Supplied material
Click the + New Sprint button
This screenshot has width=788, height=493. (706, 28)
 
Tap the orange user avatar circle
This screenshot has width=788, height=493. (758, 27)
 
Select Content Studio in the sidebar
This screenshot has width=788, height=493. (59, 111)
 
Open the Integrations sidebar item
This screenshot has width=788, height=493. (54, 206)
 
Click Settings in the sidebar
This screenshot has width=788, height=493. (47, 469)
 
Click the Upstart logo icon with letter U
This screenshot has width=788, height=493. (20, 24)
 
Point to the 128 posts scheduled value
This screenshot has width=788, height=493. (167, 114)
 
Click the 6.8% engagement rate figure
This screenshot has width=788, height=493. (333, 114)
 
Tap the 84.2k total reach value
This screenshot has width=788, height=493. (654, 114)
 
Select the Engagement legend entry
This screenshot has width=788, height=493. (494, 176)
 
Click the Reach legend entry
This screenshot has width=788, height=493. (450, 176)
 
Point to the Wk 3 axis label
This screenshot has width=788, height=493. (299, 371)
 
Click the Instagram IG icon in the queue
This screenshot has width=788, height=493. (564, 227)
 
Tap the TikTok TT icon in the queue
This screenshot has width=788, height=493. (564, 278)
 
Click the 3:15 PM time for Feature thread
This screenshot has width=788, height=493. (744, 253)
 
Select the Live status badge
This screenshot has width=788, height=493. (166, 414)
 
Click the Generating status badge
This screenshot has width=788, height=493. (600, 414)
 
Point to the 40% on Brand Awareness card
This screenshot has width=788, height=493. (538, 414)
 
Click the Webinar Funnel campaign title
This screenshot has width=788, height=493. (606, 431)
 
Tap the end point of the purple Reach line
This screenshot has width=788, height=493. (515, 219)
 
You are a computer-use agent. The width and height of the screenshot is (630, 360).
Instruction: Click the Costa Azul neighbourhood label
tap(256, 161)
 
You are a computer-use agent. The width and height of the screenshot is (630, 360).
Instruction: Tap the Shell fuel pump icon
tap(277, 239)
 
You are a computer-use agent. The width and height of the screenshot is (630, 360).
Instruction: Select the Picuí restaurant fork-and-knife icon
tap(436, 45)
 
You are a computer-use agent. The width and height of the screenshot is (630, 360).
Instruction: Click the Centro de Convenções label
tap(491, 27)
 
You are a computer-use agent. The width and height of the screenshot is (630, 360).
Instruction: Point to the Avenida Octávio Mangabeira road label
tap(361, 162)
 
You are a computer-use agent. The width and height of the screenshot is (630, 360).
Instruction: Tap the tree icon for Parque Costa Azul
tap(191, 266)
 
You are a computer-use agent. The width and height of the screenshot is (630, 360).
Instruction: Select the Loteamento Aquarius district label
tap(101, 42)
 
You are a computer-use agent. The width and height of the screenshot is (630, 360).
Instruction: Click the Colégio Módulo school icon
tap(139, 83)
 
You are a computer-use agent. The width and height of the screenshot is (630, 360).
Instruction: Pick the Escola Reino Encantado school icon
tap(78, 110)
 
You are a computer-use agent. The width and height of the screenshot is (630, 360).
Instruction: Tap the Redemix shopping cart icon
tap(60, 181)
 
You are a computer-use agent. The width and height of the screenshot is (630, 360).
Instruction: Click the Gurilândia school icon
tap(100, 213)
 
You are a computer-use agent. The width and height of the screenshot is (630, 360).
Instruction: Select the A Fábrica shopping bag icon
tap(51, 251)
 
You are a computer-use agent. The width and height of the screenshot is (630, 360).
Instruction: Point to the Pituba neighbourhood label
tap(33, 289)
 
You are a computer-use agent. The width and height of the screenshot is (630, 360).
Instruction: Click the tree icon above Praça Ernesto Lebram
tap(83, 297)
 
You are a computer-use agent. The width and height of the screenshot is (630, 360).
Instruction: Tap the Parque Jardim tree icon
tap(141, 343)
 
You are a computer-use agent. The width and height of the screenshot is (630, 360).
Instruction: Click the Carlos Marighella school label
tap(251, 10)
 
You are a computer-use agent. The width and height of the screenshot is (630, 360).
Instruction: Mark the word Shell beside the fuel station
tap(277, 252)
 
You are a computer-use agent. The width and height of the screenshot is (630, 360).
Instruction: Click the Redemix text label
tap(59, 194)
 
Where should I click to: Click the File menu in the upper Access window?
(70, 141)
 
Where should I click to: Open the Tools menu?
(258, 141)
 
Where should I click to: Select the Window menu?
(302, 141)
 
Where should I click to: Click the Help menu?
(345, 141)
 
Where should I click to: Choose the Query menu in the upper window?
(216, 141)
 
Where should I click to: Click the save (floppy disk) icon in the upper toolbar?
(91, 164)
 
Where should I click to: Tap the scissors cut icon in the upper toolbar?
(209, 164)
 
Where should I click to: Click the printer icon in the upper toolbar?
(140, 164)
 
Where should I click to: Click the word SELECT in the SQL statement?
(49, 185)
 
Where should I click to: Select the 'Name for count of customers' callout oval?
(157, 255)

Direction
Reproduce every line of the listing above verbatim, from first to last, without changing anything.

Output of the task
Click the + New Sprint button
This screenshot has width=788, height=493. (706, 28)
 
Tap the orange user avatar circle
This screenshot has width=788, height=493. (758, 27)
 
Select Content Studio in the sidebar
This screenshot has width=788, height=493. (59, 111)
 
Open the Integrations sidebar item
This screenshot has width=788, height=493. (54, 206)
 
Click Settings in the sidebar
This screenshot has width=788, height=493. (47, 469)
 
Click the Upstart logo icon with letter U
This screenshot has width=788, height=493. (20, 24)
 
Point to the 128 posts scheduled value
This screenshot has width=788, height=493. (167, 114)
 
Click the 6.8% engagement rate figure
This screenshot has width=788, height=493. (333, 114)
 
Tap the 84.2k total reach value
This screenshot has width=788, height=493. (654, 114)
 
Select the Engagement legend entry
This screenshot has width=788, height=493. (494, 176)
 
Click the Reach legend entry
This screenshot has width=788, height=493. (450, 176)
 
Point to the Wk 3 axis label
This screenshot has width=788, height=493. (299, 371)
 
Click the Instagram IG icon in the queue
This screenshot has width=788, height=493. (564, 227)
 
Tap the TikTok TT icon in the queue
This screenshot has width=788, height=493. (564, 278)
 
Click the 3:15 PM time for Feature thread
This screenshot has width=788, height=493. (744, 253)
 
Select the Live status badge
This screenshot has width=788, height=493. (166, 414)
 
Click the Generating status badge
This screenshot has width=788, height=493. (600, 414)
 
Point to the 40% on Brand Awareness card
This screenshot has width=788, height=493. (538, 414)
 
Click the Webinar Funnel campaign title
This screenshot has width=788, height=493. (606, 431)
 
Tap the end point of the purple Reach line
This screenshot has width=788, height=493. (515, 219)
 
You are a computer-use agent. The width and height of the screenshot is (630, 360).
Instruction: Click the Costa Azul neighbourhood label
tap(256, 161)
 
You are a computer-use agent. The width and height of the screenshot is (630, 360).
Instruction: Tap the Shell fuel pump icon
tap(277, 239)
 
You are a computer-use agent. The width and height of the screenshot is (630, 360).
Instruction: Select the Picuí restaurant fork-and-knife icon
tap(436, 45)
 
You are a computer-use agent. The width and height of the screenshot is (630, 360).
Instruction: Click the Centro de Convenções label
tap(491, 27)
 
You are a computer-use agent. The width and height of the screenshot is (630, 360).
Instruction: Point to the Avenida Octávio Mangabeira road label
tap(361, 162)
 
You are a computer-use agent. The width and height of the screenshot is (630, 360).
Instruction: Tap the tree icon for Parque Costa Azul
tap(191, 266)
 
You are a computer-use agent. The width and height of the screenshot is (630, 360).
Instruction: Select the Loteamento Aquarius district label
tap(101, 42)
 
You are a computer-use agent. The width and height of the screenshot is (630, 360).
Instruction: Click the Colégio Módulo school icon
tap(139, 83)
 
You are a computer-use agent. The width and height of the screenshot is (630, 360).
Instruction: Pick the Escola Reino Encantado school icon
tap(78, 110)
 
You are a computer-use agent. The width and height of the screenshot is (630, 360).
Instruction: Tap the Redemix shopping cart icon
tap(60, 181)
 
You are a computer-use agent. The width and height of the screenshot is (630, 360).
Instruction: Click the Gurilândia school icon
tap(100, 213)
 
You are a computer-use agent. The width and height of the screenshot is (630, 360).
Instruction: Select the A Fábrica shopping bag icon
tap(51, 251)
 
You are a computer-use agent. The width and height of the screenshot is (630, 360).
Instruction: Point to the Pituba neighbourhood label
tap(33, 289)
 
You are a computer-use agent. The width and height of the screenshot is (630, 360).
Instruction: Click the tree icon above Praça Ernesto Lebram
tap(83, 297)
 
You are a computer-use agent. The width and height of the screenshot is (630, 360).
Instruction: Tap the Parque Jardim tree icon
tap(141, 343)
 
You are a computer-use agent. The width and height of the screenshot is (630, 360).
Instruction: Click the Carlos Marighella school label
tap(251, 10)
 
You are a computer-use agent. The width and height of the screenshot is (630, 360).
Instruction: Mark the word Shell beside the fuel station
tap(277, 252)
 
You are a computer-use agent. The width and height of the screenshot is (630, 360).
Instruction: Click the Redemix text label
tap(59, 194)
 
Where should I click to: Click the File menu in the upper Access window?
(70, 141)
 
Where should I click to: Open the Tools menu?
(258, 141)
 
Where should I click to: Select the Window menu?
(302, 141)
 
Where should I click to: Click the Help menu?
(345, 141)
 
Where should I click to: Choose the Query menu in the upper window?
(216, 141)
 
Where should I click to: Click the save (floppy disk) icon in the upper toolbar?
(91, 164)
 
Where should I click to: Tap the scissors cut icon in the upper toolbar?
(209, 164)
 
Where should I click to: Click the printer icon in the upper toolbar?
(140, 164)
 
Where should I click to: Click the word SELECT in the SQL statement?
(49, 185)
 
Where should I click to: Select the 'Name for count of customers' callout oval?
(157, 255)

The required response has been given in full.